Exercise material:
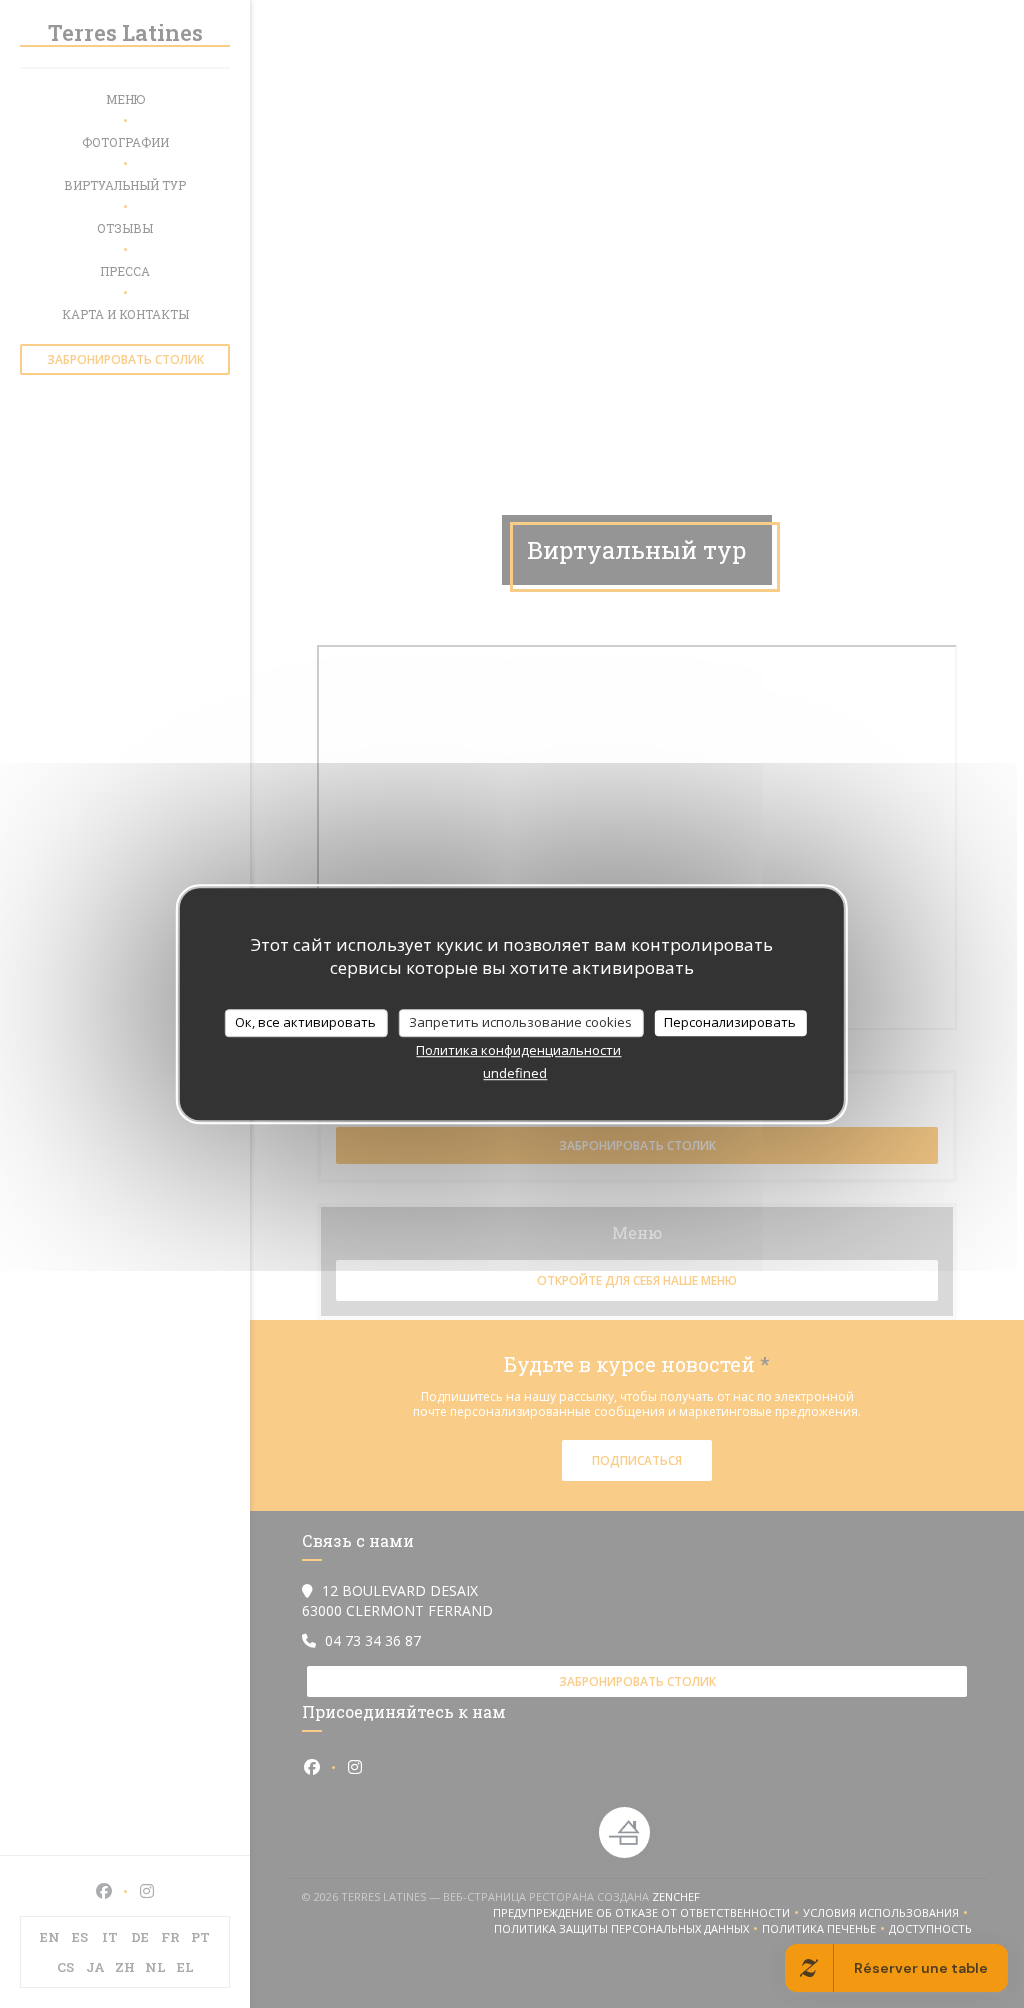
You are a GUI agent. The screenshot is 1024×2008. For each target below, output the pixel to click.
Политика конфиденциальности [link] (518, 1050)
---
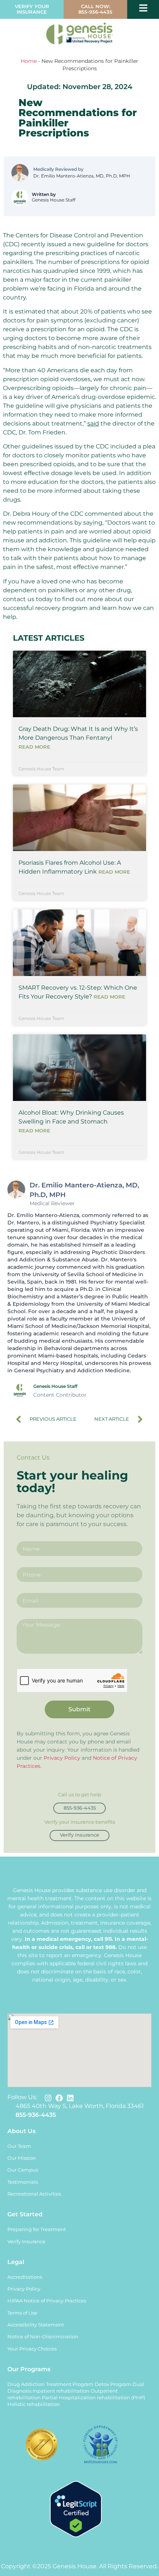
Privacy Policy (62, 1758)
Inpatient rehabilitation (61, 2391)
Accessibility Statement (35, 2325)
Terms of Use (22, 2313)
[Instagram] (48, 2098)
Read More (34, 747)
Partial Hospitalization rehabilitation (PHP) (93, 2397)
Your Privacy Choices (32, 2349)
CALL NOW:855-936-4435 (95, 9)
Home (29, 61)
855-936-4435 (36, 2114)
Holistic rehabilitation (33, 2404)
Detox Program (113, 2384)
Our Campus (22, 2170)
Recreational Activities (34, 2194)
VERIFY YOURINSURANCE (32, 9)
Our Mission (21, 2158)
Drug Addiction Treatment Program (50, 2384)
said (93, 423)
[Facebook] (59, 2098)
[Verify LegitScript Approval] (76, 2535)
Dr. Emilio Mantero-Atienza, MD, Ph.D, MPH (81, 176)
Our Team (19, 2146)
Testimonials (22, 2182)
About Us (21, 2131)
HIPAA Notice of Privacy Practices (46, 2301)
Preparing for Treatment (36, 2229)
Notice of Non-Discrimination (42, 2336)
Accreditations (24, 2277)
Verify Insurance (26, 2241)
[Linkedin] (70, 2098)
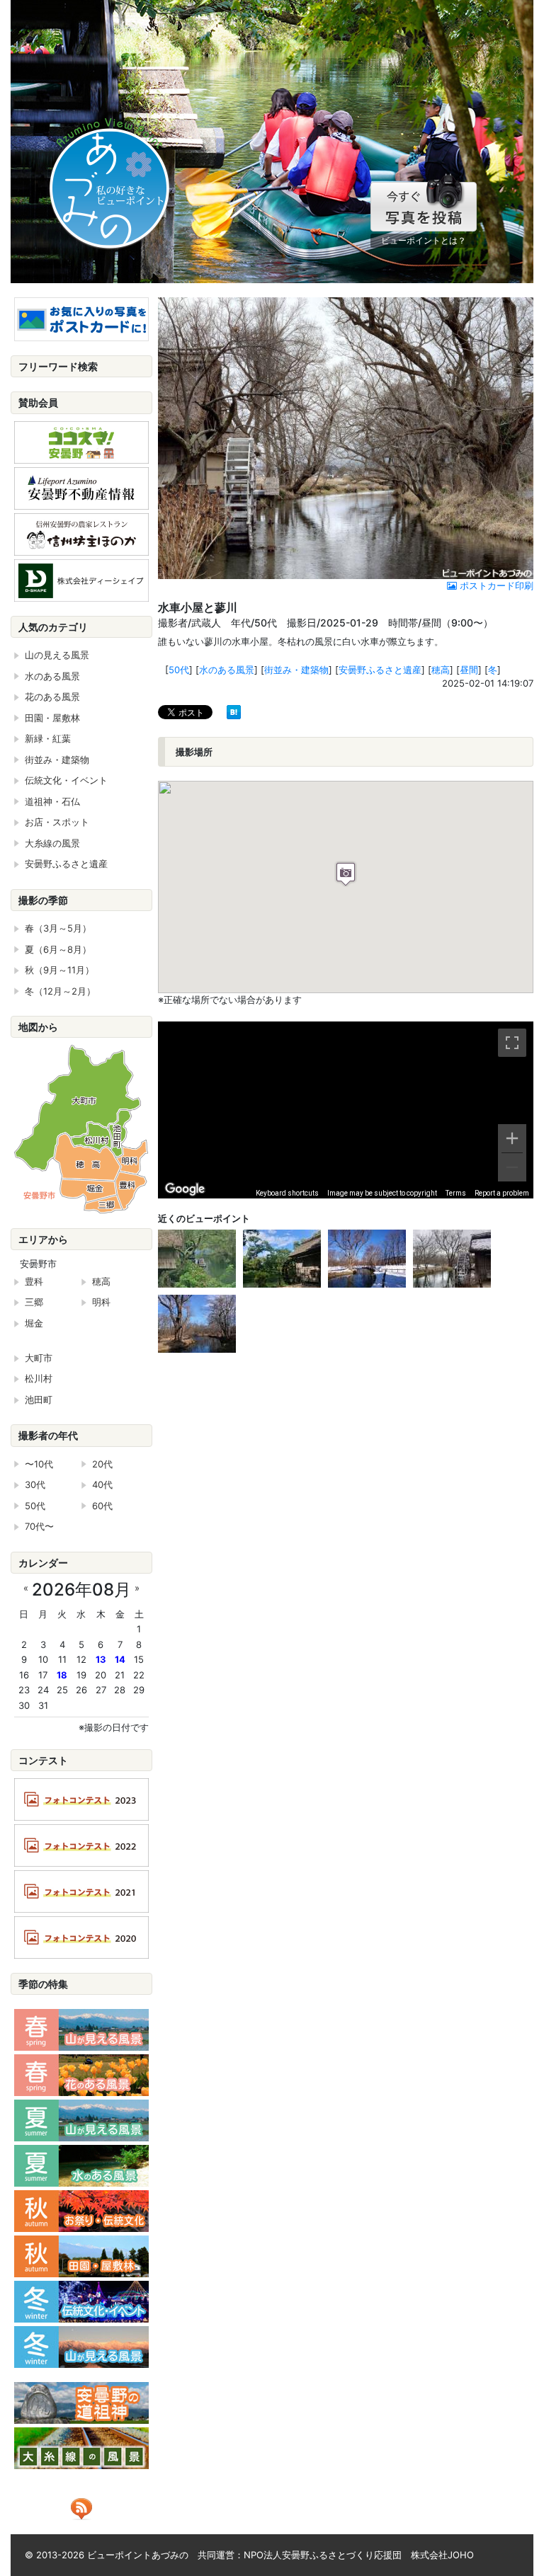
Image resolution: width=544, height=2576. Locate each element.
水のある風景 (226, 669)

Aim of the exercise: Reproduce exactly the lines above starting at the line containing "Verify Insurance (26, 2241)" and ending at the line containing "水のある風景 (226, 669)", including both, but not the pictures.

Exercise response:
Verify Insurance (26, 2241)
[Linkedin] (70, 2098)
Image resolution: width=544, height=2576. Locate each element.
水のある風景 (226, 669)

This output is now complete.